— BEGIN Task inputs —

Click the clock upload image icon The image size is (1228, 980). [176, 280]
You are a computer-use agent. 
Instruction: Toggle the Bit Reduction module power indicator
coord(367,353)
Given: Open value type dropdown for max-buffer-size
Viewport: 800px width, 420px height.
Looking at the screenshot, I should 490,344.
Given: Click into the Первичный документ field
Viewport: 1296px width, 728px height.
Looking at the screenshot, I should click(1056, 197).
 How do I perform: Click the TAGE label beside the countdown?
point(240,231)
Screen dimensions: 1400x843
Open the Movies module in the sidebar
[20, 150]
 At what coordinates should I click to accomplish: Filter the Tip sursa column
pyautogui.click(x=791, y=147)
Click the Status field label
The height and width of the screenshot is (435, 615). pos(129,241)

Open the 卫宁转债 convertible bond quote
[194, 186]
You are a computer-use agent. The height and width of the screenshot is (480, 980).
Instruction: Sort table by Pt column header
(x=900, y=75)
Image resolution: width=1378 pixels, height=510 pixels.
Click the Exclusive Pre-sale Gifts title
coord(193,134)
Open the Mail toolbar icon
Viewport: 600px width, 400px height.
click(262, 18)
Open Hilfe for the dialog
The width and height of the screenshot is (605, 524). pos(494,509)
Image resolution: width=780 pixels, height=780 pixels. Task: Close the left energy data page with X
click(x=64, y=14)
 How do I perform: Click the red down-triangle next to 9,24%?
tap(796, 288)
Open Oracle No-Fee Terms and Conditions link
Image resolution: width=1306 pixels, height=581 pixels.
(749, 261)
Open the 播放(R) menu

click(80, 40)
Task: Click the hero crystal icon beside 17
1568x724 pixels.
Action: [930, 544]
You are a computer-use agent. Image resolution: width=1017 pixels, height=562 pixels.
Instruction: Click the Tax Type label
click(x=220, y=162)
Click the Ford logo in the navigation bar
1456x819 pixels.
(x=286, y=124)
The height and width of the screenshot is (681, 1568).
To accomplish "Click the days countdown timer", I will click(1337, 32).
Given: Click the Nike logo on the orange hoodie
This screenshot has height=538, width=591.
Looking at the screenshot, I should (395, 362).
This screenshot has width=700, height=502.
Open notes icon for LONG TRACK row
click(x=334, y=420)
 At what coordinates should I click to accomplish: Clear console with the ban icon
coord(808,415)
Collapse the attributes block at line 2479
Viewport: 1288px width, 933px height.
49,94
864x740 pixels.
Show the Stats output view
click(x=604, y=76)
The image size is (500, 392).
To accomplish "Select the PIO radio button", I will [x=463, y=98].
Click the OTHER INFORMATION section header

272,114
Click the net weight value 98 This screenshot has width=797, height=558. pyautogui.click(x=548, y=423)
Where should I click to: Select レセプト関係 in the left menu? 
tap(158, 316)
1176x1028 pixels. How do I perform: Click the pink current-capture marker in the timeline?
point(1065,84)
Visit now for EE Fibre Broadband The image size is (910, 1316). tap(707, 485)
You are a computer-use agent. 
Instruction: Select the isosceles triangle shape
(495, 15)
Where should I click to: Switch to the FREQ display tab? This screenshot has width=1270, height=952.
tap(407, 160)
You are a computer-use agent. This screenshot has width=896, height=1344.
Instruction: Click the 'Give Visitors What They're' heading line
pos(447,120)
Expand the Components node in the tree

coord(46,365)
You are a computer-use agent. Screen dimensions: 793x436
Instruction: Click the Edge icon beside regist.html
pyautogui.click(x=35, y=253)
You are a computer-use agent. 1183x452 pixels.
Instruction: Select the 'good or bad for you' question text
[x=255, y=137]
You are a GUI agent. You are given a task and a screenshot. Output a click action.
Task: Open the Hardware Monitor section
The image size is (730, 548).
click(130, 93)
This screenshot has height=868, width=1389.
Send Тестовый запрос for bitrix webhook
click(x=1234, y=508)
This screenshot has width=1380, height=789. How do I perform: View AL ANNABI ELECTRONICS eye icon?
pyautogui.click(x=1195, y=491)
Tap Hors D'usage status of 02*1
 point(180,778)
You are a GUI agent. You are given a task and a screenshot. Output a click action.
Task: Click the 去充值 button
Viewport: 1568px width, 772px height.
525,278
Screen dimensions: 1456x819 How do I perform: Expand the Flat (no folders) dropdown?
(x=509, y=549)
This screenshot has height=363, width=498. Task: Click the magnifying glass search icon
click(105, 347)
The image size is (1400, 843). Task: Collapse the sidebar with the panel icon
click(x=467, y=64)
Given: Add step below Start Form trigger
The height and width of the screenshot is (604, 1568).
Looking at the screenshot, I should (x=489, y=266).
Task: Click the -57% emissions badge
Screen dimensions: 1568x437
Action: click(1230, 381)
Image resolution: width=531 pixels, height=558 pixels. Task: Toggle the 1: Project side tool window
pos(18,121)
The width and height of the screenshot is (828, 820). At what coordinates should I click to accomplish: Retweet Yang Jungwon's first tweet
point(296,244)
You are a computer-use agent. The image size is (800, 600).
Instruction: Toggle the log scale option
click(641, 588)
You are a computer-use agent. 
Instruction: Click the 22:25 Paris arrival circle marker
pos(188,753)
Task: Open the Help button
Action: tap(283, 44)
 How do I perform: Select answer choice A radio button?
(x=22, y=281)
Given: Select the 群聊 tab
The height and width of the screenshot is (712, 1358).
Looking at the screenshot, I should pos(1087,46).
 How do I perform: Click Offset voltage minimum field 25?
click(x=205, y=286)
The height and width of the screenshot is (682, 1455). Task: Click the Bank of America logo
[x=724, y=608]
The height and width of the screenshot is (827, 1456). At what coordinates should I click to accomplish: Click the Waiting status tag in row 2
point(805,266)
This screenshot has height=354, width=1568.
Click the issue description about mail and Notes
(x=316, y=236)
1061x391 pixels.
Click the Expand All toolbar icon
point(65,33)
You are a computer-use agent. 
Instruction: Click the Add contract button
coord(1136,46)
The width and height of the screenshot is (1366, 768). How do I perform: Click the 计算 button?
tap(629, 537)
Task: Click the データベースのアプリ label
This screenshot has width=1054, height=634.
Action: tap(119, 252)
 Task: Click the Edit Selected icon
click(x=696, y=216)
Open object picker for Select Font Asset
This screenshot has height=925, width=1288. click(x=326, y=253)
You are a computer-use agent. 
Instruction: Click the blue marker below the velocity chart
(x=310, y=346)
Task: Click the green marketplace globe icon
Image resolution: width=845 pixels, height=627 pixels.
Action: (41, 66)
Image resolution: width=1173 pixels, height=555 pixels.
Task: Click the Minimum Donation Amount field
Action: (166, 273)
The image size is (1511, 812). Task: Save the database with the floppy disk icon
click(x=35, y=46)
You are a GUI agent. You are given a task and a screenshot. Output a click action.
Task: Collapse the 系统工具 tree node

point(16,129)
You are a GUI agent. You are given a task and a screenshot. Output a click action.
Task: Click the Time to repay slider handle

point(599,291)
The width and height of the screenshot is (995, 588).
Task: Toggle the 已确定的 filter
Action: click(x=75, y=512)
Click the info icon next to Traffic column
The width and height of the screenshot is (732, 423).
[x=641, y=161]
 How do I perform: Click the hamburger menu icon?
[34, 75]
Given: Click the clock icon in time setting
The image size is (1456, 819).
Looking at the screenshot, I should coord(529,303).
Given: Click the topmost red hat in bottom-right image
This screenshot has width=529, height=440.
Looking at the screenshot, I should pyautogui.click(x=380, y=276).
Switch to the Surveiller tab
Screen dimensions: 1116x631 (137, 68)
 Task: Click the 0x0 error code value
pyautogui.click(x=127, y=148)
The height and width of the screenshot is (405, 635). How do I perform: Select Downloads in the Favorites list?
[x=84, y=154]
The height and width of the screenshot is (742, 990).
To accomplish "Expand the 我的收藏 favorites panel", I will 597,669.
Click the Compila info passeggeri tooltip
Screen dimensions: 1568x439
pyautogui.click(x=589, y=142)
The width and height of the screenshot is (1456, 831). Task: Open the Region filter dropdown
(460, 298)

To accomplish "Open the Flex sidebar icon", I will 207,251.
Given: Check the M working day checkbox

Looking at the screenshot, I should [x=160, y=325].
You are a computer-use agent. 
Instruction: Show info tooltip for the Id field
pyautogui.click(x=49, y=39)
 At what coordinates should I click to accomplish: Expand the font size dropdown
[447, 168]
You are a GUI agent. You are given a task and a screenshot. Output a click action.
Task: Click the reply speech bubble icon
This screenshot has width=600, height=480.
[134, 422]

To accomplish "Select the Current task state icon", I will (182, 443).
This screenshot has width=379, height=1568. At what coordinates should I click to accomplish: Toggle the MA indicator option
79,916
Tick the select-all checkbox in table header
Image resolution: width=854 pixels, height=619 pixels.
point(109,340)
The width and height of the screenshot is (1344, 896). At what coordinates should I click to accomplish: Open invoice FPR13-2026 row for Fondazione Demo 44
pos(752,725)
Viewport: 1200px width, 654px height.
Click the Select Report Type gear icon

— END Task inputs —

- _Exercise task_
Update the rows from the start through the line that contains "Looking at the screenshot, I should 490,344.", replacing "dropdown" with "menu" and leaving all else unchanged.

- _Complete response_
Click the clock upload image icon The image size is (1228, 980). [176, 280]
You are a computer-use agent. 
Instruction: Toggle the Bit Reduction module power indicator
coord(367,353)
Given: Open value type menu for max-buffer-size
Viewport: 800px width, 420px height.
Looking at the screenshot, I should 490,344.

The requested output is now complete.